Written request A:
Echo the passage of the album review below, starting with "Album closer, Film" and going on through "depending on demand.".
**********
The soaring This Slice of Time takes us back to the present day – in a moody and powerful song, which was inspired by a demo Poole was sent by US musician, Nelson Bragg (Brian Wilson), we hear how the Amazon Rainforest is being burned to raise cattle to turn into burgers.

Social and political issues also get a look-in on the brooding Imagine This – specifically the suffering caused to immigrants by Trump’s policy on the U.S.-Mexico border.

The track opens with an ominous psychedelic drone and tribal drums and then heads skywards, driven by Poole’s shimmering Rickenbacker.

There’s a touch of Beatles psych and the sound of the chaos theory butterfly flapping its wings on the anthemic jangle rock of Marcie Dancing (On A Butterfly’s Wings) – musically it’s joyous, but the song comes with a warning: If everybody’s waiting for everybody else to come and save the world, we’ll still be waiting when it’s too late and we’re past the point of no return …”

‘The track opens with an ominous psychedelic drone and tribal drums and then heads skywards, driven by Poole’s shimmering Rickenbacker’

There’s a cinematic feel to Love or Something, which has a different vibe to most of the other tracks – atmospheric ‘80s synths create a ghostly atmosphere on a late-night, jazz-infused song that’s set on the neon-soaked streets of Copenhagen.

Album closer, Film Noir clocks in at just over six minutes – a magnificent and mysterious, Neil Young-style psych-rock epic.

Faith In Us is currently only available on CD – you can order it online at www.starryeyedandlaughing.com – but there are plans for a deluxe double vinyl version in 2026, depending on demand.

One of the other members of Bennett Wilson Poole released a great Americana album this year – Robin Bennett, who, along with his brother, Joe, plus Jamie Dawson (drums), Tom Collison (keys) and Nick Fowler (guitar) – make up The Dreaming Spires.

Their third album, Normal Town, explored themes of home, nostalgia, alienation, escapism and the beauty – and drudgery – of the everyday.
**********
Written request B:
In the entries below, rewrite the lines starting with the line with "The height and width of the screenshot is (722, 718)." and going on through the line with "Looking at the", replacing "icon" with "button" and changing nothing else. Give only those lines.

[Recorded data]
**********
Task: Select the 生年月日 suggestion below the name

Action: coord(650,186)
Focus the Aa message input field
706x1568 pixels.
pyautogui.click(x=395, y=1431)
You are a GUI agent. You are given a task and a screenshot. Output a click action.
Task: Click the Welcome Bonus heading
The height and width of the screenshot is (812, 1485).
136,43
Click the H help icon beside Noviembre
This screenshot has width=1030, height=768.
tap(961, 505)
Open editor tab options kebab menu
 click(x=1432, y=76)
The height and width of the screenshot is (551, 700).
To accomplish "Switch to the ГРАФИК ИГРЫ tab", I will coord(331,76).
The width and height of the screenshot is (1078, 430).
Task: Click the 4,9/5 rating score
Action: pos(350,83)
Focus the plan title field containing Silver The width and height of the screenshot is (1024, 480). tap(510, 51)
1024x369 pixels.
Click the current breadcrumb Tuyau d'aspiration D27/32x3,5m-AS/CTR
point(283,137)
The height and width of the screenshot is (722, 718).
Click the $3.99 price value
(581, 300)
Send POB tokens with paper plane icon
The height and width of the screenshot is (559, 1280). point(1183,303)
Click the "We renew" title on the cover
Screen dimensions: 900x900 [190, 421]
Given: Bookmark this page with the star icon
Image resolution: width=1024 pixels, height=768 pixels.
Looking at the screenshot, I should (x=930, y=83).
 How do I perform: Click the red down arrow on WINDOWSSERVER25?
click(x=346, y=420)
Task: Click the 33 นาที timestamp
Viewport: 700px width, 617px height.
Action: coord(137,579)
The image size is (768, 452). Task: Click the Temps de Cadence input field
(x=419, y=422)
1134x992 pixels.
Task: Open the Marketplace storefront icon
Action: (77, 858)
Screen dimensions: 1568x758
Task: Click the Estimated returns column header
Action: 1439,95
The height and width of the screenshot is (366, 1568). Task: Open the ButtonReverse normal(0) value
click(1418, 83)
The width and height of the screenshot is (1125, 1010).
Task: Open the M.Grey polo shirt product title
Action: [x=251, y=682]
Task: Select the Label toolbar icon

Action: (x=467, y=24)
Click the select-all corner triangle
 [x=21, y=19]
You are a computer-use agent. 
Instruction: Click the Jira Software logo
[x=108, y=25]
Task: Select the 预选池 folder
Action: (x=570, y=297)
**********
Complete output A:
Album closer, Film Noir clocks in at just over six minutes – a magnificent and mysterious, Neil Young-style psych-rock epic.

Faith In Us is currently only available on CD – you can order it online at www.starryeyedandlaughing.com – but there are plans for a deluxe double vinyl version in 2026, depending on demand.

Complete output B:
The height and width of the screenshot is (722, 718).
Click the $3.99 price value
(581, 300)
Send POB tokens with paper plane button
The height and width of the screenshot is (559, 1280). point(1183,303)
Click the "We renew" title on the cover
Screen dimensions: 900x900 [190, 421]
Given: Bookmark this page with the star button
Image resolution: width=1024 pixels, height=768 pixels.
Looking at the screenshot, I should (x=930, y=83).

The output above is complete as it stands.